AI my Stock Portfolio
My stock portfolio is spread across multiple brokers in different countries — Japanese stocks with one broker, European positions with another, investment funds in a third account. Each has its own dashboard, export format, and way of presenting performance. Relying on these dashboards as my single source of truth felt uncomfortable. What if a broker changes its interface or suspends my account? How do I compare positions across currencies, time horizons, and purchase dates?
I wanted local, inspectable, portable data ownership — files on my own disk that don’t disappear if a broker changes policy. Not just the raw transaction records, but the analysis process itself.
This post tells the story of how I built a suite of tools to solve that problem. But the real journey wasn’t about writing Python scripts — it was about discovering how to think about stock performance in the first place. This was also a trial run in using AI end-to-end: Gemini for strategic thinking and high-level concepts, Claude and VS Code Copilot for implementation and debugging.
- I Did Not Know How To Analyze Stocks
- AI as a Thinking Partner
- Performance Tool:
performance.py - From Retrospective to Prospective: The Conceptual Shift
- Research Tool:
research.py - Shared Architecture
- The Complete Framework
I Did Not Know How To Analyze Stocks
Having CSV files locally was necessary, but not sufficient. The harder problem was that I had no idea what “fair comparison” even meant across different holdings.
Raw percentage return is misleading when purchase dates differ. One stock I bought two months ago: +15% return. Another held for three years: +25% return. Which is actually performing better on a velocity basis?
━━━━━━━━━━
Your goal:
Can you reproduce word for word the part of the portfolio post between "I wanted local, inspectable, portable" and "implementation and debugging.", inclusive? The records that come next are separate material, unrelated to the portfolio post.

Collected data:
━━━━━━━━━━
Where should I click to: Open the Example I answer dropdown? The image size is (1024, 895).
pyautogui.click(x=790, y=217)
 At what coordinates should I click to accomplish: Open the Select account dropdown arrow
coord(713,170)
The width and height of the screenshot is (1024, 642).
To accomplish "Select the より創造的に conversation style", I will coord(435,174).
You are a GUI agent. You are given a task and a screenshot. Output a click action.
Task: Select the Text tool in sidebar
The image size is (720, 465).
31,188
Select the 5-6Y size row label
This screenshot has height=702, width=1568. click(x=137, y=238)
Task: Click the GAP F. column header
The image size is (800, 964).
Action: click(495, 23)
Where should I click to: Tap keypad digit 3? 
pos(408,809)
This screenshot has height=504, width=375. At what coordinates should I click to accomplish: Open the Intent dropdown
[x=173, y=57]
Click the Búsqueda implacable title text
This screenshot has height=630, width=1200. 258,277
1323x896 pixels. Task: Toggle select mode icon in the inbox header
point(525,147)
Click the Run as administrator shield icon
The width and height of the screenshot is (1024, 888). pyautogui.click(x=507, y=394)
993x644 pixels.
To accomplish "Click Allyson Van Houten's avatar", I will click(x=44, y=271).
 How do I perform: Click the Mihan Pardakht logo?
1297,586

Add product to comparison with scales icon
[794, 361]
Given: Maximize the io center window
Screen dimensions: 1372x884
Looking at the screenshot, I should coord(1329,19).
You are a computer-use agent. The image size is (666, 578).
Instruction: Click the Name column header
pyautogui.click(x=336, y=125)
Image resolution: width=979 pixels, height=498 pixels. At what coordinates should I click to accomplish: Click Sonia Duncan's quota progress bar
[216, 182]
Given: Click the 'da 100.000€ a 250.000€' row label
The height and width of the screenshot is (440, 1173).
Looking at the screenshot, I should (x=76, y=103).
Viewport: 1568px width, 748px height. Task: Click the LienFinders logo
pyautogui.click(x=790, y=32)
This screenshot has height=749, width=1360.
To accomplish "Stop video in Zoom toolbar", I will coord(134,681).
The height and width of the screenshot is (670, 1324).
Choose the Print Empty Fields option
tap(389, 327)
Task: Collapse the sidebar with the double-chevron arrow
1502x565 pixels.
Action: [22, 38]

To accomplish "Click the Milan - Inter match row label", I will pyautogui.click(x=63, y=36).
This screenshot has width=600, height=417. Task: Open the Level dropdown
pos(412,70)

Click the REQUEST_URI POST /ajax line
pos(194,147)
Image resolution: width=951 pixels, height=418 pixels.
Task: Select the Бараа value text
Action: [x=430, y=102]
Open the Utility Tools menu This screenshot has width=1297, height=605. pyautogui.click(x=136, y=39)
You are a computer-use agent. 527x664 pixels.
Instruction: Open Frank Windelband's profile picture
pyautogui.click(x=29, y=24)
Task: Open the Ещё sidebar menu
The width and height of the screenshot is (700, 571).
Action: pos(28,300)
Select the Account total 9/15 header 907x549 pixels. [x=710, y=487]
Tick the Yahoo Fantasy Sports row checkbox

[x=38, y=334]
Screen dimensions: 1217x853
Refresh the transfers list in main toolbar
━━━━━━━━━━
Answer box:
I wanted local, inspectable, portable data ownership — files on my own disk that don’t disappear if a broker changes policy. Not just the raw transaction records, but the analysis process itself.
This post tells the story of how I built a suite of tools to solve that problem. But the real journey wasn’t about writing Python scripts — it was about discovering how to think about stock performance in the first place. This was also a trial run in using AI end-to-end: Gemini for strategic thinking and high-level concepts, Claude and VS Code Copilot for implementation and debugging.